Shaping a Web That Better Serves Humanity

Nov. 6, 2006 | One hundred million nodes – that’s the number of servers now interconnected on the Internet. Citing the rapid growth of the World Wide Web over the last decade, a group of scientists from the Massachusetts Institute of Technology (MIT) and the U.K.’s University of Southampton believe the Web is now so large as to require its own field of study if it is to evolve systematically and serve humanity optimally.

At a briefing held at MIT in Cambridge, Mass., on Thursday, the scientists announced the formation of the Web Science Research Initiative (WSRI), the purpose of which is to produce the scientific advances necessary to guide the future design and use of the Web. Using a multidisciplinary approach, the WSRI will generate a research agenda for understanding the scientific, technical, and social challenges underlying the growth of the Web. WSRI researchers will address how Web-based information is accessed, and its reliability. Legal questions and social networks – how people use the Web to communicate – will be critical areas of study.

Such fundamental research is considered crucial, said Tim Berners-Lee, professor at MIT and the University of Southampton, and one of WSRI’s cofounders: “The Web is something we created, so we have a duty to make it better if we can.” Referring to the organic growth of the infrastructure thus far and the basic rules established early in its development, Berners-Lee said, “We’ve created the microscopic infrastructure of the Web, but little things by themselves are not sufficient to understand the big thing. We’ll be developing new ways of analyzing things and will be building systems that have completely new properties.”

Berners-Lee stressed the interdisciplinary nature of the effort needed, saying that biologists, neuroscientists, psychologists, legal experts, and economists must all be involved. “Huge number of fields must be linked together. We must think about and engineer the Web as one huge system.” The goal is social, he said, to make a system that serves humanity. “It’s about making the Web infrastructure a richer, more powerful space in which to do exciting things.”
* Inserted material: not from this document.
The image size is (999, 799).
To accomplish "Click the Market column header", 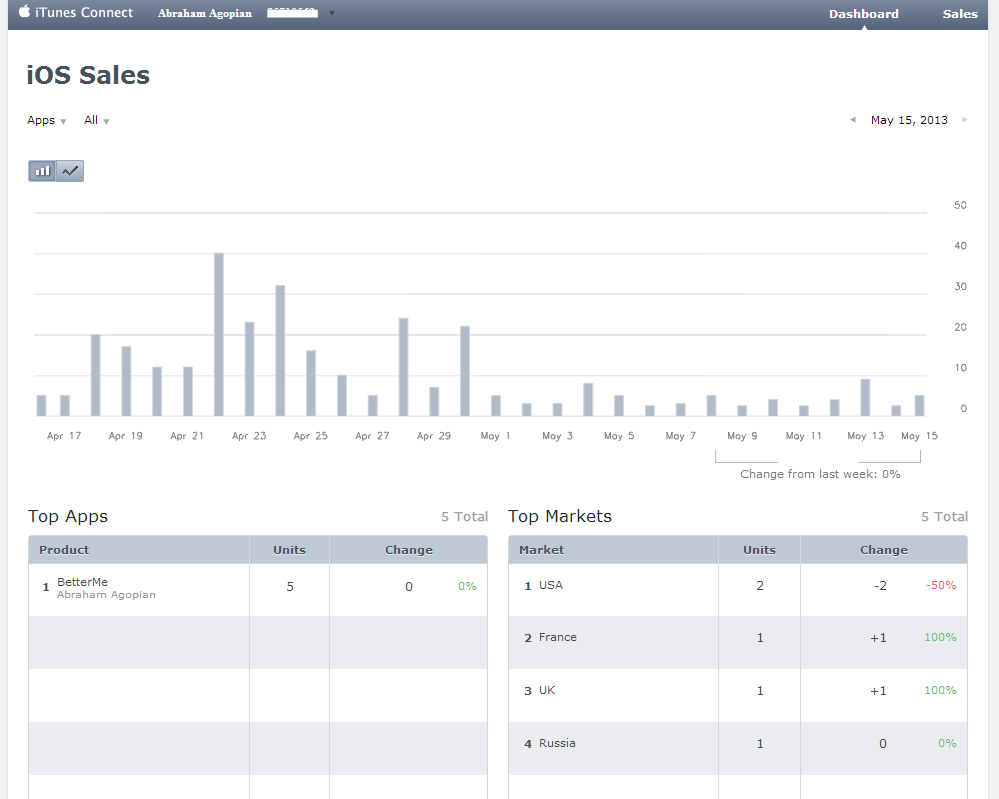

“Accountable software” is an example of the kind of benefit the multidisciplinary approach could yield. In drug discovery, clinical trial data involves policy issues. Researchers need to know which patient data they can use, and what they can use it for. If, for example, epidemiological data were collected, could it also be used for anti-terrorism activities? By drawing upon data not only from the clinical trials, but also from federal regulations governing such data, “accountable software” would explain where the data is from and which rules it used to combine it, to help users figure out if they’re legally allowed to use it for the purposes they have in mind.

Blending the Boundaries
Underscoring the multidisciplinary approach, Nigel Shadbolt, professor of artificial intelligence in the School of Electronics and Computer Science at the University of Southampton, said he has always been intrigued by the boundaries between disciplines, “which is where a lot of the interesting questions live.” Because the Web has gotten so large, Shadbolt said, “We need new forms of analysis and new methodologies to understand some of its dynamic properties, how it evolves, and what makes certain aspects of it stable and resilient.”

He pointed out similarities between Web development and the life sciences: “One of the things that happens as we try to understand extremely complex systems, like living organisms, is the need to invoke what is called a ‘systems biology’ perspective. You can’t reduce everything to its very simplest level and understand the high-level principles, but you actually have to have tiers of explanation. And if one looks at the work in biology, at the level of understanding the genome and how proteins are encoded, the chemical pathways and communication pathways between cells, you see this process of the levels of abstraction, and the need to apply mathematical and statistical techniques to understand some of those irregularities. Intriguingly, recently, even importing back into life science some ideas from pure computer science.

“A particular branch of computer science – process algebra – is currently being used to understand how protein networks interact,” Shadbolt continued. “Here you’ve got a very direct analog where the interaction between disciplines can be very fruitful. When we look at how people are trying to understand protein networks, trying to understand communication in nervous systems and other biological systems, there are tools and methods of insight that we believe could be very valuable to our understanding of the structure of the Web itself and the Internet underlying it.”

Getting from Here to There
Wendy Hall, professor of computer science at the University of Southampton, addressed some of the practical aspects of the collaboration, including money and training. The WSRI intends to raise lots of money for joint research, she said, and passionately spoke of the need to train new generations of experts with the right combination of skills.

Citing a common complaint from employers that there are far too few people with the right skill set, she said, “We can’t do it with the existing cohorts of researchers. We need to build new cohorts of Ph.Ds who understand importance of the multidisciplinary way of working and can appreciate the best of other disciplines.” Down the road, WSRI plans to develop teaching modules for the undergraduate and master’s levels, as well. Teaching will be done at both MIT and the University of Southampton. Ultimately, “we would like people around the world to be calling themselves Web scientists,” Hall said.